What you need to do -> Each entry should be copied as it stands, leaving the pictures behind.

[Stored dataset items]
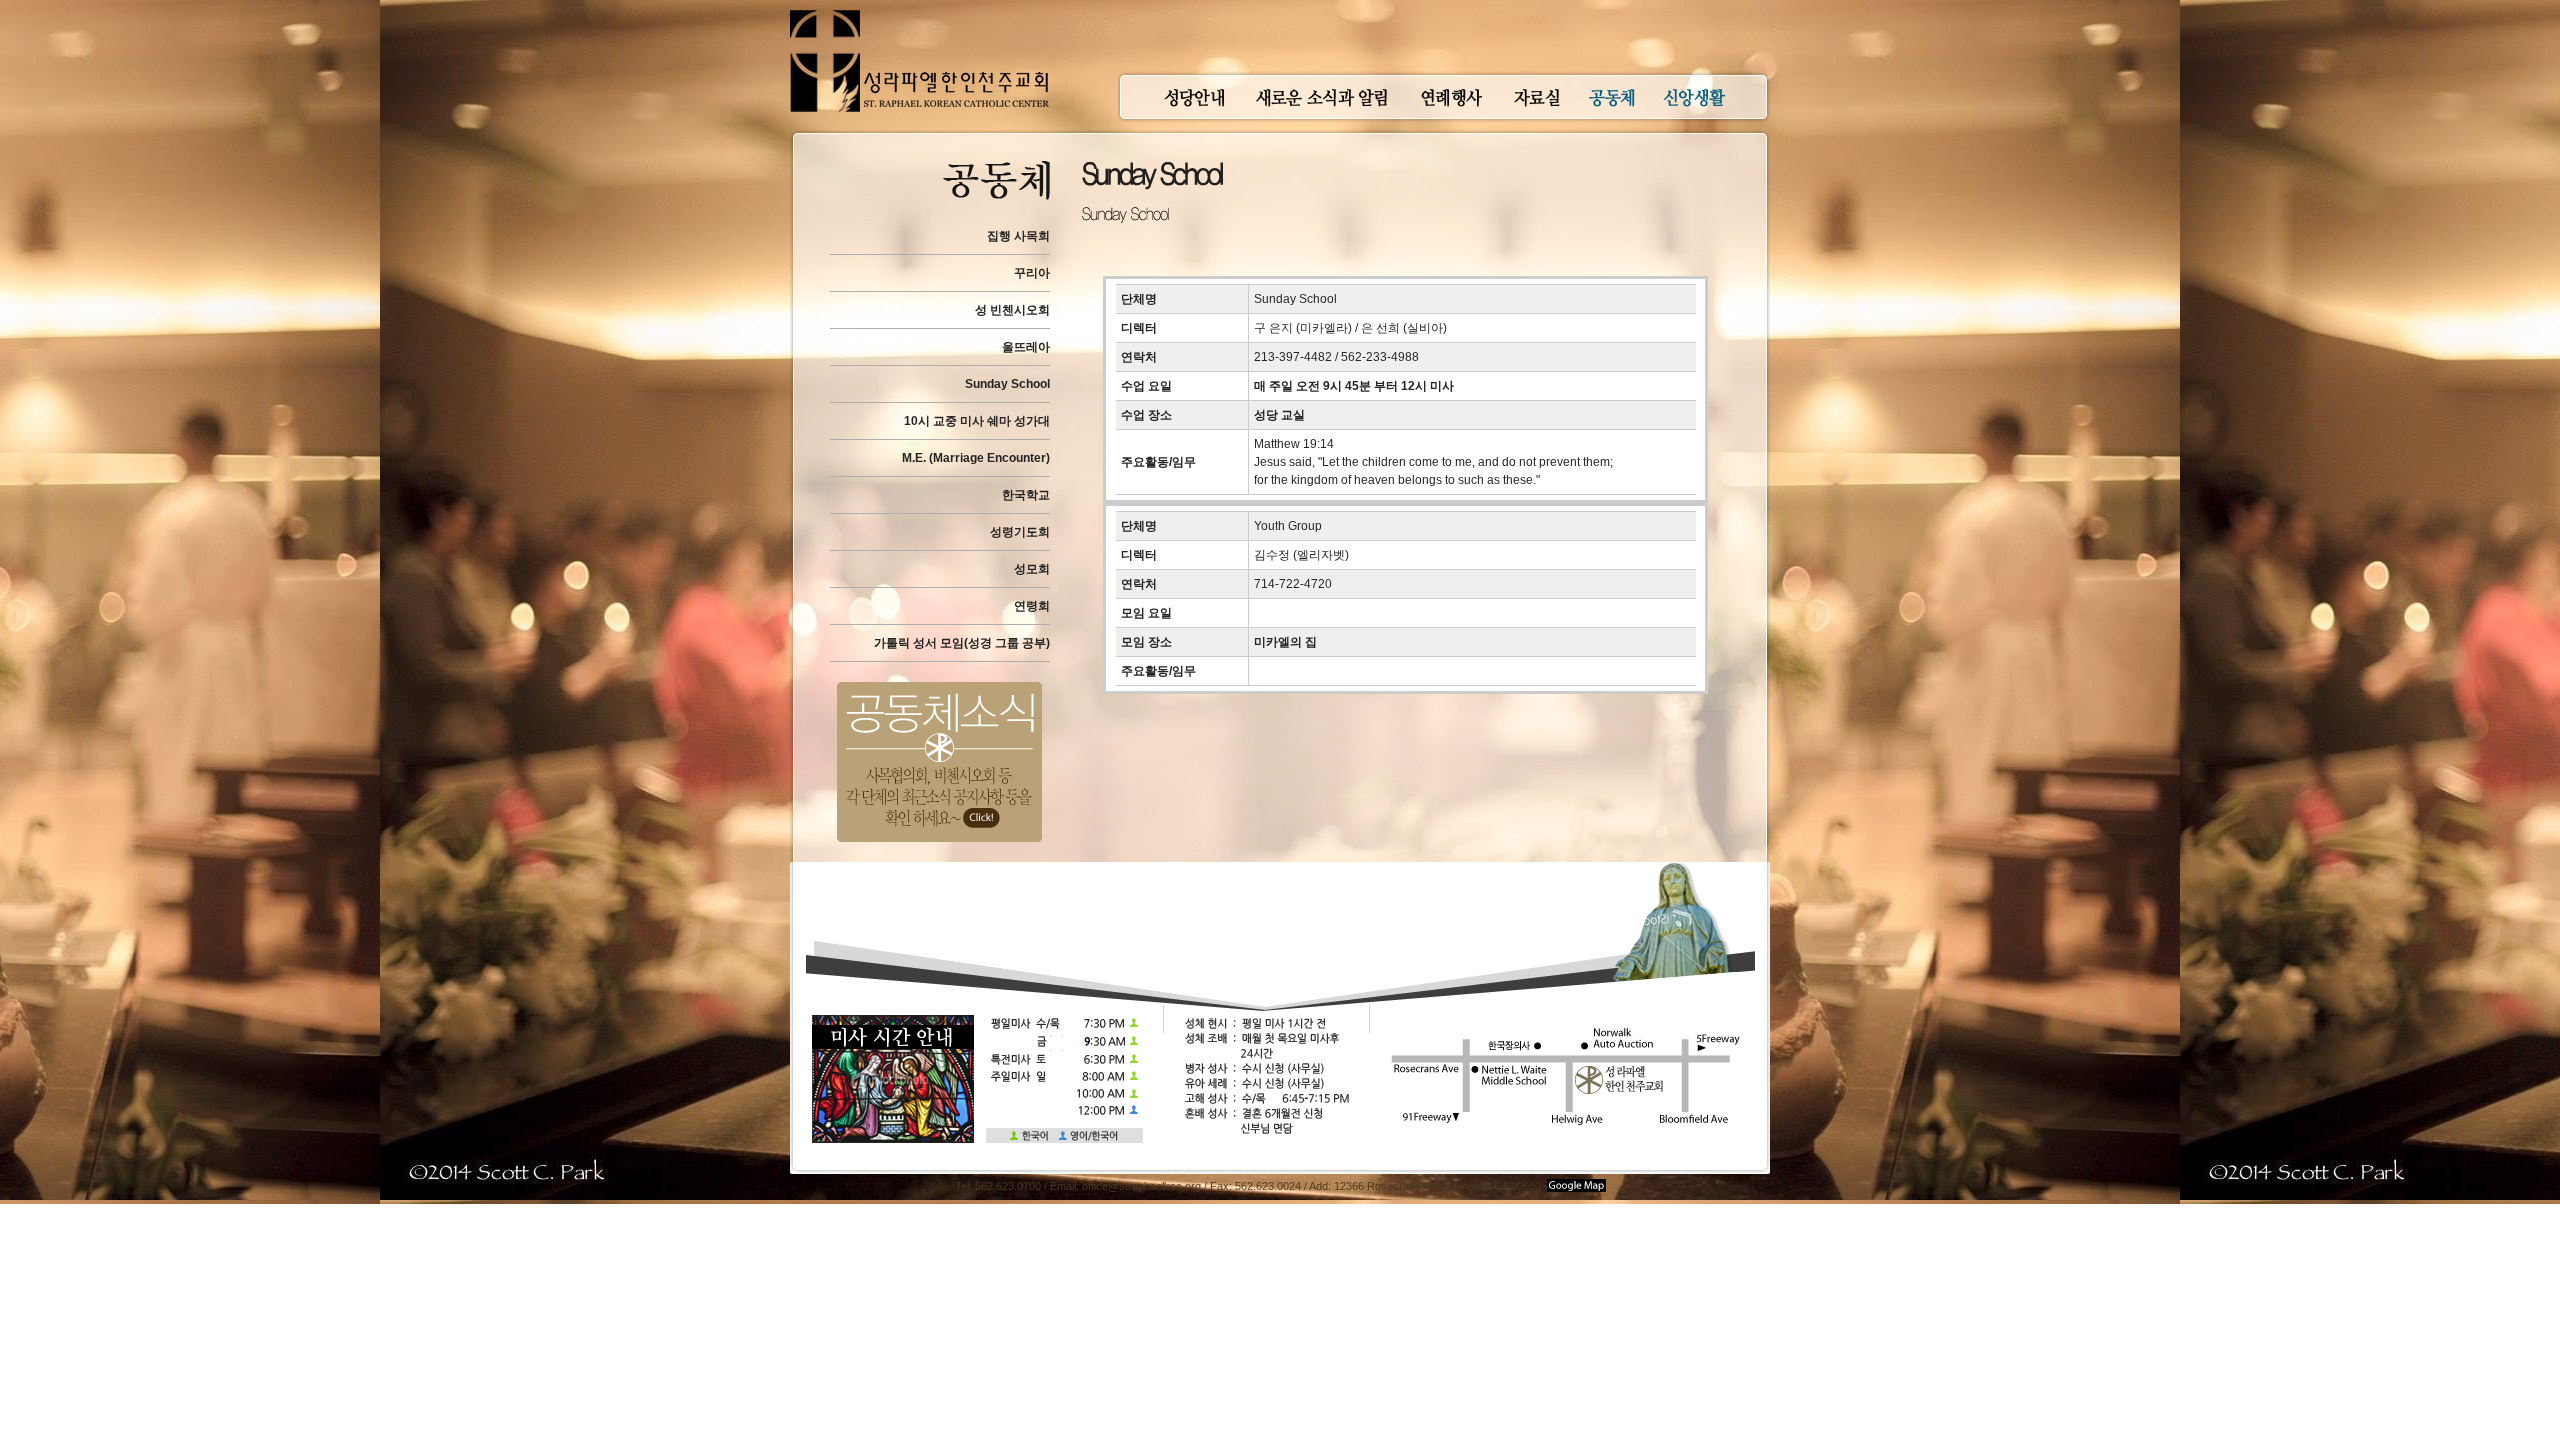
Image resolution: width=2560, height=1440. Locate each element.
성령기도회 (1020, 532)
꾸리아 (1032, 273)
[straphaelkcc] (919, 10)
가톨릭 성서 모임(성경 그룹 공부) (962, 643)
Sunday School (1007, 384)
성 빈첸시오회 (1012, 310)
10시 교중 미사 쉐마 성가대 (977, 421)
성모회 (1032, 569)
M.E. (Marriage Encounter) (976, 458)
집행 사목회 (1018, 236)
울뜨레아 (1026, 347)
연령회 (1032, 606)
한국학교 (1026, 495)
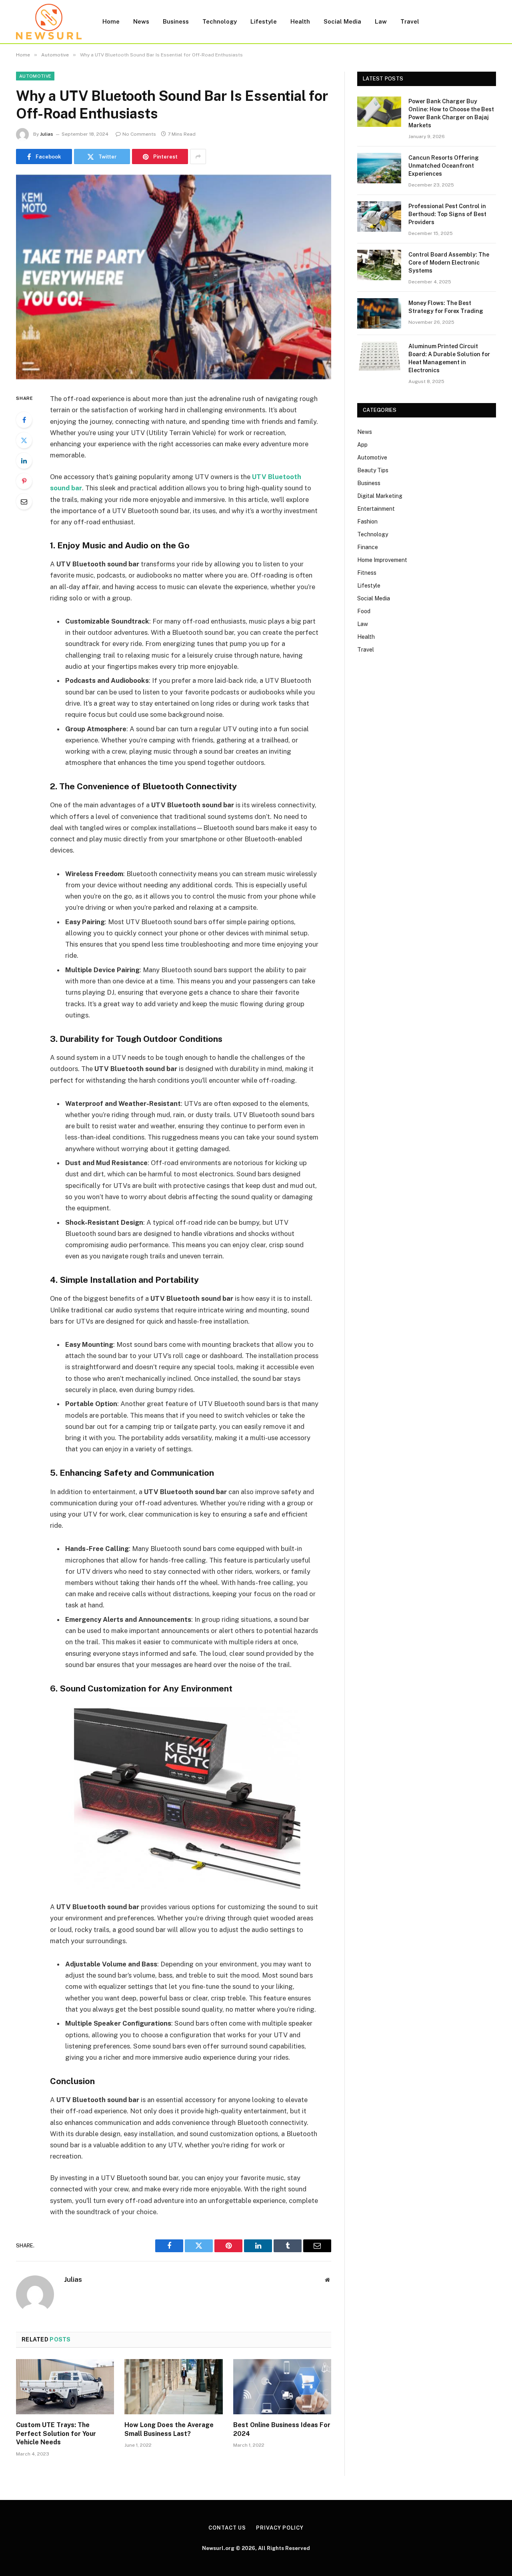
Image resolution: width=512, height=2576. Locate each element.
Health (300, 21)
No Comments (139, 134)
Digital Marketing (379, 496)
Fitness (366, 573)
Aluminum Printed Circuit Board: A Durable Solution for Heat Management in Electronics (449, 358)
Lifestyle (263, 21)
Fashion (367, 521)
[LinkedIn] (24, 461)
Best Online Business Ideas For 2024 (281, 2429)
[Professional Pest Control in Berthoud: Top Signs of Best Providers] (379, 216)
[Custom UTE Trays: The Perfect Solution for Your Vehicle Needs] (65, 2386)
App (362, 444)
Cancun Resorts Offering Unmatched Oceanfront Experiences (443, 165)
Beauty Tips (372, 470)
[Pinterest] (24, 481)
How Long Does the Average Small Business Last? (169, 2429)
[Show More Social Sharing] (198, 156)
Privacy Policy (280, 2528)
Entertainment (376, 509)
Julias (46, 134)
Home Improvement (382, 560)
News (141, 21)
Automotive (35, 76)
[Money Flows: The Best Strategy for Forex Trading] (379, 313)
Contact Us (227, 2528)
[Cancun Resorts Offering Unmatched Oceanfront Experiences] (379, 168)
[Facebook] (24, 420)
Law (381, 21)
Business (176, 21)
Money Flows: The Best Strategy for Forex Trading (445, 307)
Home (111, 21)
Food (363, 611)
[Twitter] (24, 440)
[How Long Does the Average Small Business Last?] (173, 2386)
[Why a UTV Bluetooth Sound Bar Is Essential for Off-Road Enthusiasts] (173, 277)
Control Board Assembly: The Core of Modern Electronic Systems (448, 262)
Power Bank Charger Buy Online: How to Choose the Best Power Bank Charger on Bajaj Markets (451, 113)
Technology (219, 21)
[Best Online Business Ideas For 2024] (282, 2386)
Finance (367, 547)
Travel (409, 21)
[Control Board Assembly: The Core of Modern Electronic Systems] (379, 265)
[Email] (24, 502)
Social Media (342, 21)
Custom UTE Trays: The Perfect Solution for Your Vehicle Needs (56, 2433)
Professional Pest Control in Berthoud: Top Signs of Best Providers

Expected output ->
Image resolution: width=2560, height=1440. Locate each element.
성령기도회 (1020, 532)
꾸리아 (1032, 273)
[straphaelkcc] (919, 10)
가톨릭 성서 모임(성경 그룹 공부) (962, 643)
Sunday School (1007, 384)
성 빈첸시오회 (1012, 310)
10시 교중 미사 쉐마 성가대 (977, 421)
성모회 (1032, 569)
M.E. (Marriage Encounter) (976, 458)
집행 사목회 (1018, 236)
울뜨레아 (1026, 347)
연령회 (1032, 606)
한국학교 (1026, 495)
Image resolution: width=512, height=2576. Locate each element.
Health (300, 21)
No Comments (139, 134)
Digital Marketing (379, 496)
Fitness (366, 573)
Aluminum Printed Circuit Board: A Durable Solution for Heat Management in Electronics (449, 358)
Lifestyle (263, 21)
Fashion (367, 521)
[LinkedIn] (24, 461)
Best Online Business Ideas For 2024 (281, 2429)
[Professional Pest Control in Berthoud: Top Signs of Best Providers] (379, 216)
[Custom UTE Trays: The Perfect Solution for Your Vehicle Needs] (65, 2386)
App (362, 444)
Cancun Resorts Offering Unmatched Oceanfront Experiences (443, 165)
Beauty Tips (372, 470)
[Pinterest] (24, 481)
How Long Does the Average Small Business Last? (169, 2429)
[Show More Social Sharing] (198, 156)
Privacy Policy (280, 2528)
Entertainment (376, 509)
Julias (46, 134)
Home Improvement (382, 560)
News (141, 21)
Automotive (35, 76)
[Money Flows: The Best Strategy for Forex Trading] (379, 313)
Contact Us (227, 2528)
[Cancun Resorts Offering Unmatched Oceanfront Experiences] (379, 168)
[Facebook] (24, 420)
Law (381, 21)
Business (176, 21)
Money Flows: The Best Strategy for Forex Trading (445, 307)
Home (111, 21)
Food (363, 611)
[Twitter] (24, 440)
[How Long Does the Average Small Business Last?] (173, 2386)
[Why a UTV Bluetooth Sound Bar Is Essential for Off-Road Enthusiasts] (173, 277)
Control Board Assembly: The Core of Modern Electronic Systems (448, 262)
Power Bank Charger Buy Online: How to Choose the Best Power Bank Charger on Bajaj Markets (451, 113)
Technology (219, 21)
[Best Online Business Ideas For 2024] (282, 2386)
Finance (367, 547)
Travel (409, 21)
[Control Board Assembly: The Core of Modern Electronic Systems] (379, 265)
[Email] (24, 502)
Social Media (342, 21)
Custom UTE Trays: The Perfect Solution for Your Vehicle Needs (56, 2433)
Professional Pest Control in Berthoud: Top Signs of Best Providers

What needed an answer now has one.